Objet de l'exercice:
Pouvez-vous transformer toutes les lignes ci-dessous en une liste numérotée, sans les lignes vides et sans les images ?

------ Lignes fournies ------

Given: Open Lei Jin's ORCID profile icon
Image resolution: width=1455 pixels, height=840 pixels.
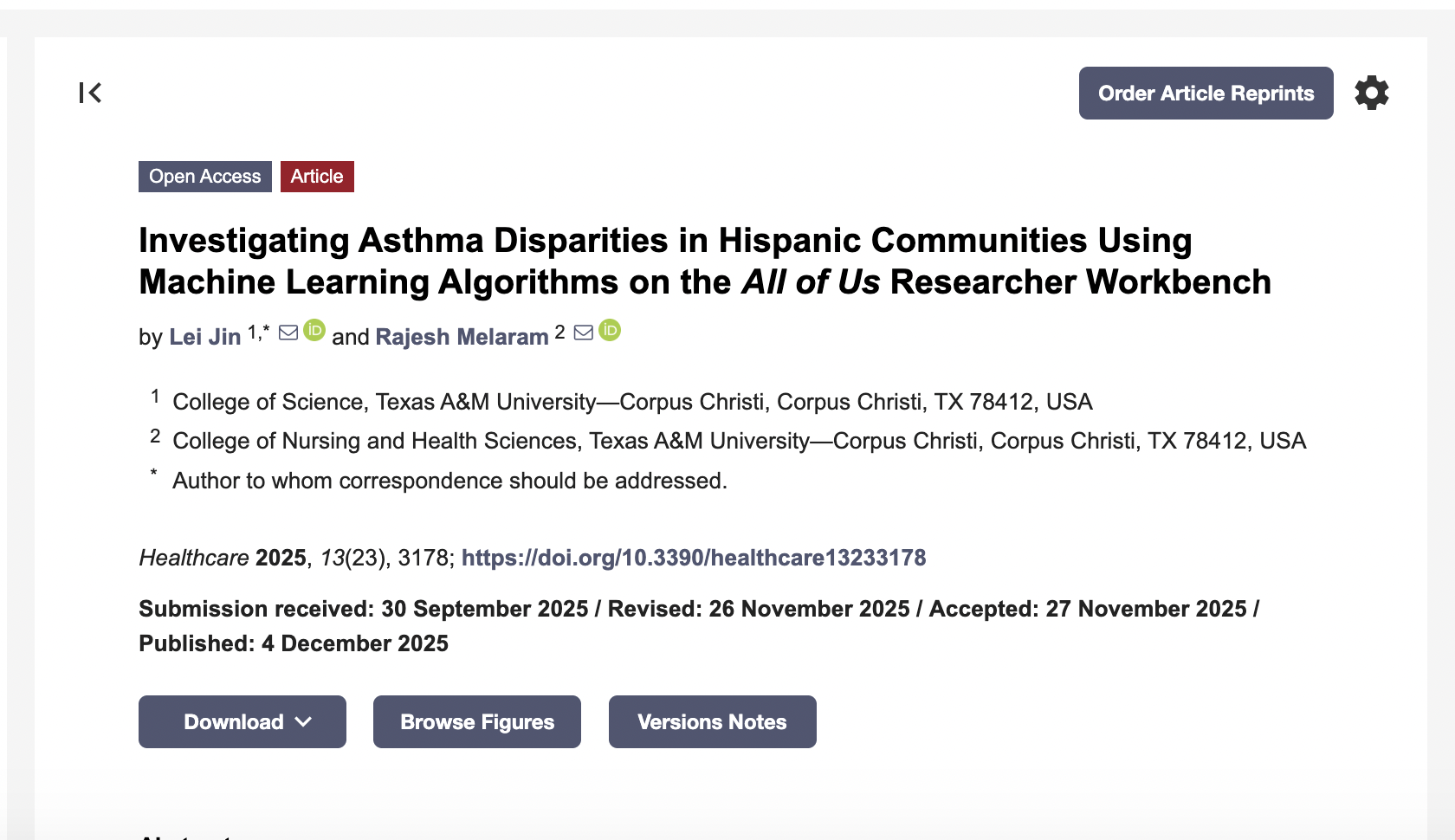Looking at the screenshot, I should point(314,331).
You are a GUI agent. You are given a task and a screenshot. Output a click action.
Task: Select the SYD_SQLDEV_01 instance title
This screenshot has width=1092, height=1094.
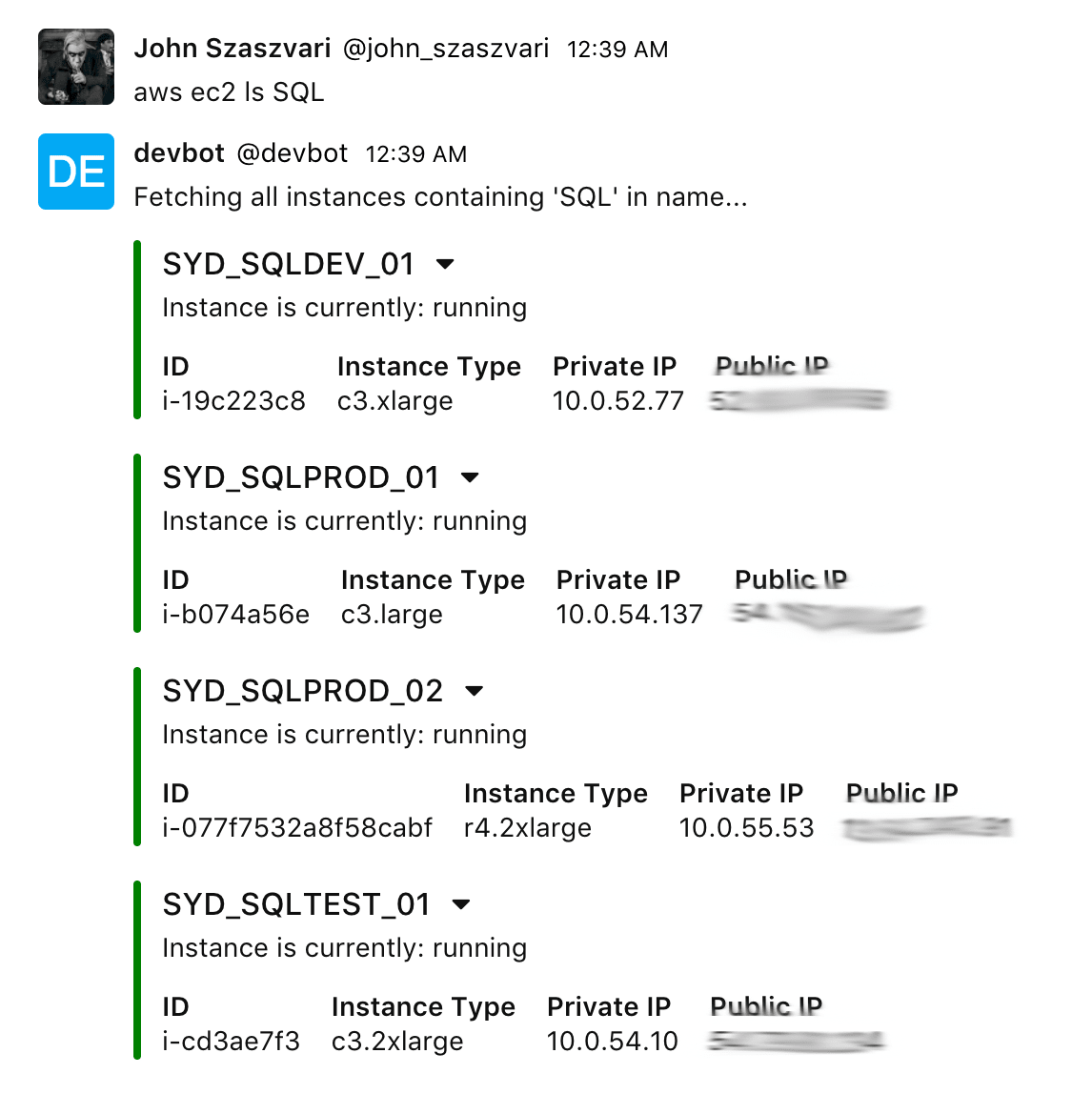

------

Exercice terminé:
1. Given: Open Lei Jin's ORCID profile icon
2. Image resolution: width=1455 pixels, height=840 pixels.
3. Looking at the screenshot, I should point(314,331).
4. You are a GUI agent. You are given a task and a screenshot. Output a click action.
5. Task: Select the SYD_SQLDEV_01 instance title
6. This screenshot has width=1092, height=1094.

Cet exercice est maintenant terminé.